It is traditional when you return from a conference to file a "trip report" with your team. What follows is my trip report to you, with an emphasis on what I learned. I will not review, here, all that was discussed about what is new in Silverlight 3, that will come in many postings, videos, etc, but rather I’ll try to report on how the conference affected my own plans for increasing your satisfaction both with Silverlight 2 and with Silverlight 3.
I have to start, however, by saying that the excitement at Mix was palpable, and the reception was highly enthusiastic, first to Bill Buxton’s extraordinary “Back to the Future” keynote and then to the Gu’s amazing, mind-boggling presentation of all that we were rolling out. The twittersphere could barely keep up, and the excitement persisted throughout the conference.
Plans Arising Directly out of Mix
Speaking personally, as is often the case, much of the value occurred in the halls; in the interpersonal connections and in listening to what folks had to say: what was exciting, frustrating, enticing, meeting or missing expectations.
In addition, as I thought about my role and how to meet my goals for the next six to nine months, it became clear that two adjustments would be critical: more collaboration and more context. The great news was that Mix also afforded the opportunity to set both in motion.
I’ll explain what I’m doing about collaboration here, and I’ll follow with what I’m doing about context within a couple days.
One of the truly remarkable things about the Mix conference is how amazingly open and eager to collaborate people are. I had only to suggest the idea and people were ready to sign up….

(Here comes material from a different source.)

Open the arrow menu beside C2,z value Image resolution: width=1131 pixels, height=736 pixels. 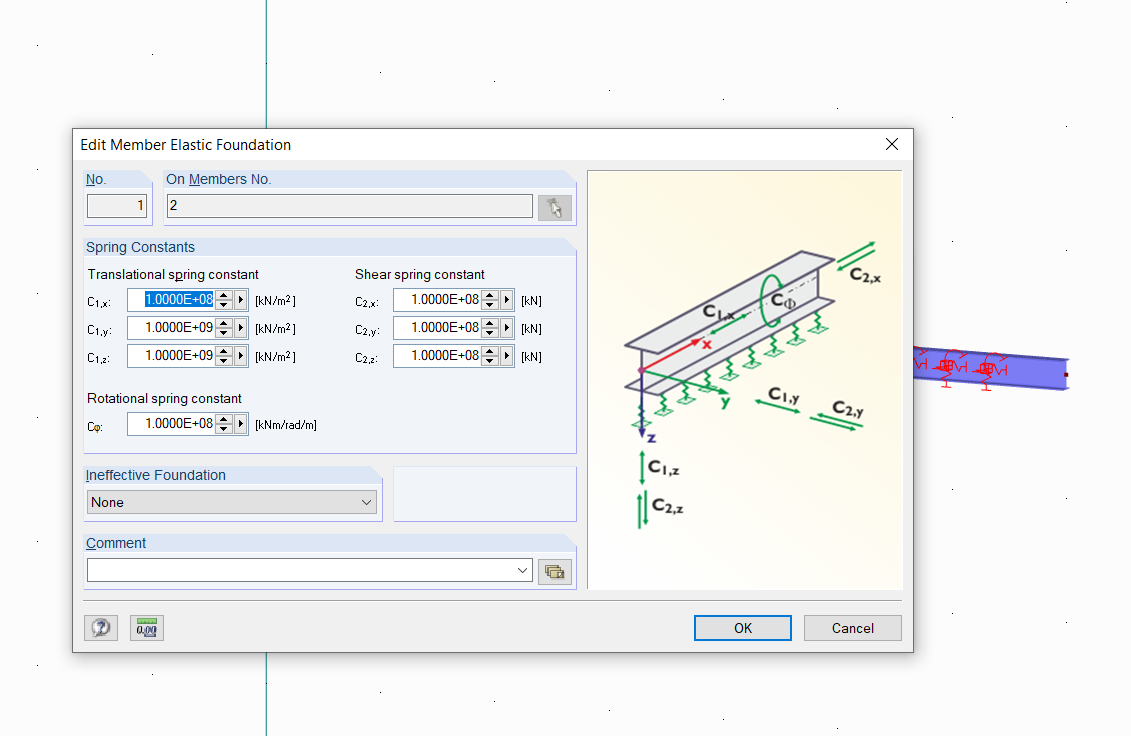tap(507, 356)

- Jeff Paries (Senior Digital Media Designer at Waggener Edstrom) a true expert will work with me on animation
- Who could be better than John Papa to work with on Data
- The founders of colaab – an incredible application they built from scratch entirely in Silverlight that I believe may ultimately be the killer app in RIA are willing to share some of what they’ve learned as object lessons in real world Silvelright
- I’ll continue to work with Justin Angel and the Toolkit team to keep you up to date on what they’re bringing forward
- I’ll be working with Microsoft team members with expertise in Blend and related products to focus on how these tools can be put to use by developers
- And the list keeps growing
Silverlight 2 and Silverlight 3
We are not going to be so infatuated with the latest and greatest that we stop providing world class information on Silverlight 2.
We’ll try to find the right balance, and as Silverlight 3 moves towards release we will increase the time we spend on it so that you’ll be completely ready.
As you may know, my book Programming Silverlight 2 has been cancelled, but I’m happy to announce that we O’Reilly has committed to shipping Programming Silverlight 3 with Visual Studio 2010 — this year and I am committed to making it be one of the best books on the market. My co-author will be Corey Shuman.
Lessons we might learn from this year’s Mix
Finally, there are always a few things that can be improved or lessons to be learned. Here are my three observations on that note,
- Wi-Fi availability was excellent within the conference, but less so throughout the hotel. A lot of us begin to itch if we are away from email for more than an hour or so.
- Post-conference shut-down: It would be great if the "third place" could stay open for a couple hours after the final session so folks could unwind together and get their last minute questions answered. If not, next conference, we’ll have to set up a place to fall back to.
- Predictable Availability: From now on, I intend to make myself predictably available in the equivalent of the third place. I very much enjoyed the informal contacts and discussions and look forward to this as a crucial part of upcoming conferences.